I’m probably going to hate this movie. It won’t be accurate enough. But I’ll see it, because I think that dive bomber attack at the end of the preview was Dick Best’s fantastic dive on Akagi. I’ll see the movie just for that.

Or, you can wait a few months and stream it at home. It may even end up on YouTube.

I watched the preview again. Typically, CGI fleets consist of just a few ship types repeated many times over. I recall one movie that depicted a vast WW2 US fleet as having a dozen or more Iowa class battleships (only 4 were made). I’m sure it’s cheaper that way, and most viewers are not ship dorks like me, and don’t care. The Midway preview is better; the USN and IJN ships are correct for the period, and for the battle.

They’ll screw it up somehow. Maybe throw a couple of TIE fighters attacking him on the way down.

Since it’s in post production now and not due for several months the CGI may not be set yet.

If that is Ensign Gay that is coming up the water surface with a wave punching “Wooo!” I will demand my money back. Everyone in his squadron is dead, he needs to hide from the rest of the Japanese fleet, and this is what he’s doing?

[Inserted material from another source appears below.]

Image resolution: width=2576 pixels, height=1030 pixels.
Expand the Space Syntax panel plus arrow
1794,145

Punching the water in excitement after seeing the Japanese fleet get bombed makes more sense, and happened In The 1976 movie IIRC.

If I see it, I want to watch it on the big screen. I think the last time I did that was with The Hateful Eight (or maybe Fury).

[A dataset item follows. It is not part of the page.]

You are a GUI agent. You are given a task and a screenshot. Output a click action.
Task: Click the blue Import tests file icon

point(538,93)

0:21, enjoyed seeing the zeroes strafing city streets from an altitude of ten feet, with inches of clearance on either wingtip. Looks like it’ll be straight out of the Michael Bay School of Film-making.

“Thankfully, the U.S. Navy needed less than an hour to shift the winds of war in the Pacific. Around 10:20 a.m., three squadrons of dive bombers from Enterprise and Yorktown arrived at the battle site, perfectly positioned to attack the Japanese carriers. With a grandstand seat for the ensuing action, *Gay watched and cheered *as the Kaga, Akagi, and Sōryū all sustained fatal bomb hits and turned into floating cauldrons of searing flames and secondary explosion”

https://usnhistory.navylive.dodlive.mil/2017/05/25/ensign-george-h-gays-fateful-day-june-4-1942/

I’ll have to try and find his own words but that’s how I remember the accounts. He cheered.

Ok here is an interview. At around 5:45 he says he was “Cheering like at a football game.” I’m not sure if that means “Woo” but close enough.

Cheering when the attack succeed is expected. Cheering when you just resurfaced after seeing all your friends die around you? Not so much.